El personaje, vidrioso como pocos en la historia del siglo XX español, reúne tantas aristas que resulta imposible tenerle simpatía. Alguien monárquico que se subleva contra el Gobierno legal al grito de «Viva la República» para acabar despotricando de Paca la Culona no puede levantar entusiasmos por mucho que se quieran resaltar sus logros sociales e industriales, que los hubo. El aguafuerte con que nos lo pintan prescinde de toda ese escala de grises en que se mueve la existencia humana.

La hermandad de la Macarena le tiene la consideración debida a su principal benefactor en los años de la posguerra, pero no parece que eso vaya a salvarlo de que se remuevan sus huesos en la tumba. La Junta, que no sabe cómo quitarse literalmente el muerto de encima, confía en que la hermandad dé el primer paso y le alivie la carga. Mientras, los herederos de las víctimas de la represión de posguerra presionan para que caiga el oprobio sobre el general, sólo que ese baldón cae en realidad sobre sus herederos y su familia, exentos de cualquier culpa salvo que se quiera volver a considerar la responsabilidad penal como una maldición que se transmite de padres a hijos.

**EJERCICIO PROPUESTO 1**
Reproduce literalmente un fragmento del texto sobre el general y la hermandad de la Macarena: comienza en las palabras "El personaje, vidrioso" y detente después de "la existencia humana.".
**EJERCICIO PROPUESTO 2**
Prosigue el texto sobre el general y la hermandad de la Macarena a partir de su última oración.

**DATOS REGISTRADOS**

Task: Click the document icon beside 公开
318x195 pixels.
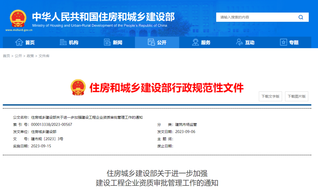Action: click(151, 42)
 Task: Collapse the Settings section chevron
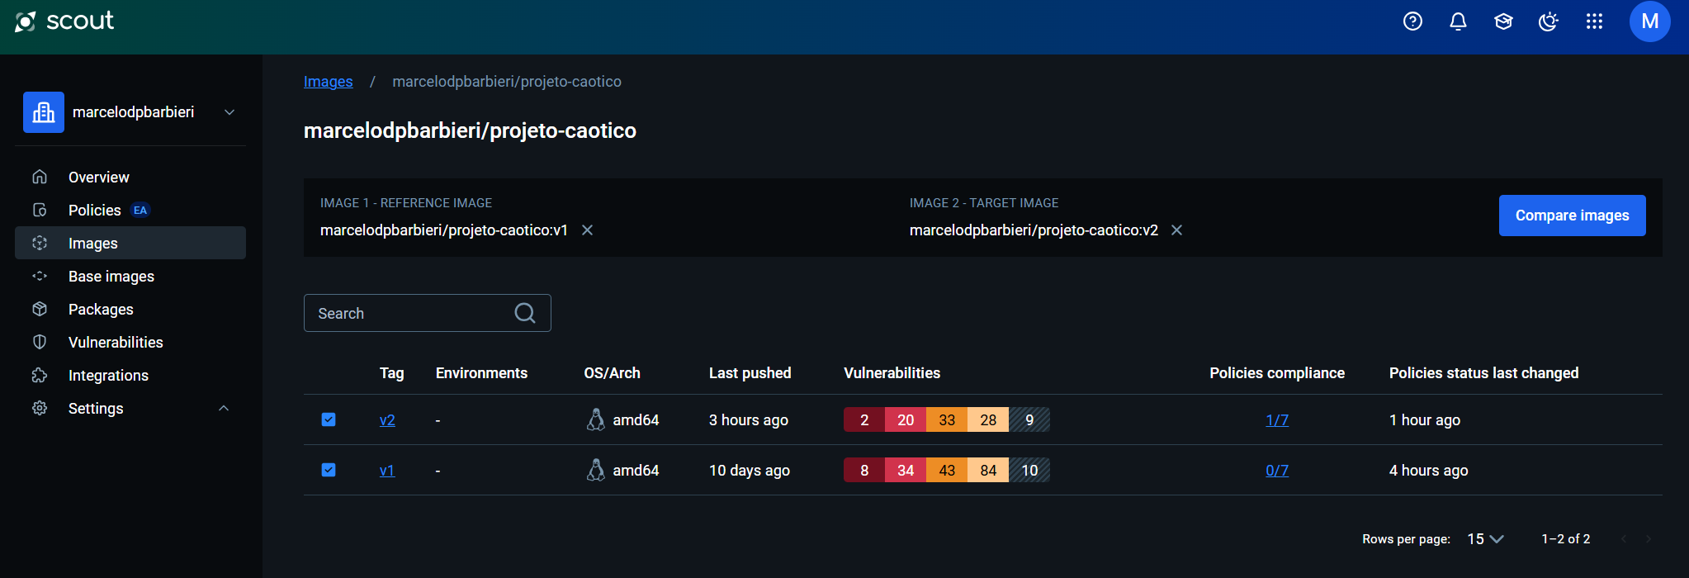[224, 409]
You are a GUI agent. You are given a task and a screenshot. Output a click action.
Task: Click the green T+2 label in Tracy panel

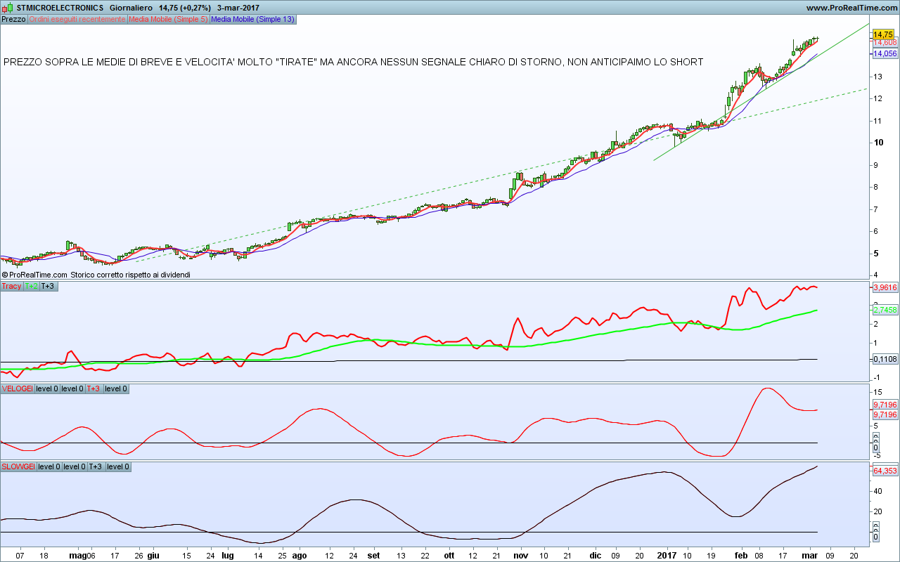pos(32,286)
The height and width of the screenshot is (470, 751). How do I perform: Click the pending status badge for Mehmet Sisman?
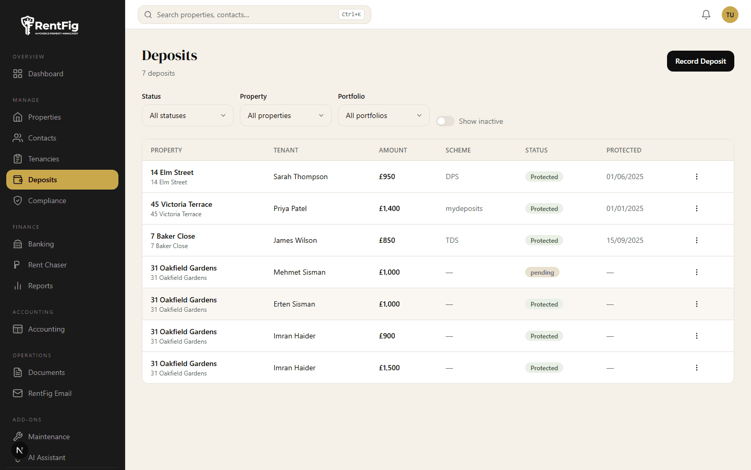coord(542,272)
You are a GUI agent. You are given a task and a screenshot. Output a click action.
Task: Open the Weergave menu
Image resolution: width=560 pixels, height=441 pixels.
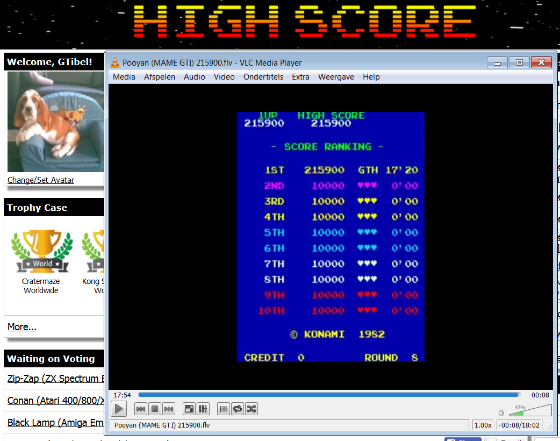click(336, 77)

**RESPUESTA 1**
El personaje, vidrioso como pocos en la historia del siglo XX español, reúne tantas aristas que resulta imposible tenerle simpatía. Alguien monárquico que se subleva contra el Gobierno legal al grito de «Viva la República» para acabar despotricando de Paca la Culona no puede levantar entusiasmos por mucho que se quieran resaltar sus logros sociales e industriales, que los hubo. El aguafuerte con que nos lo pintan prescinde de toda ese escala de grises en que se mueve la existencia humana.

**RESPUESTA 2**
Hace bien la hermandad en esperar que los políticos, que hicieron la ley, le digan cómo debe salir del laberinto. De ahí no debería moverse. En un cuerpo social de catorce mil personas, por pura estadística, deben convivir ideologías y sensibilidades de todos los colores. Así que lo más sensato es atenerse a lo que mande la autoridad, norma de conducta, por otro lado, de las cofradías sevillanas con la que han sabido sobrevivir a todos los regímenes por los que han transitado. El general dejó de estar en nuestro laberinto en 1951; somos nosotros los que ahora estamos en el suyo.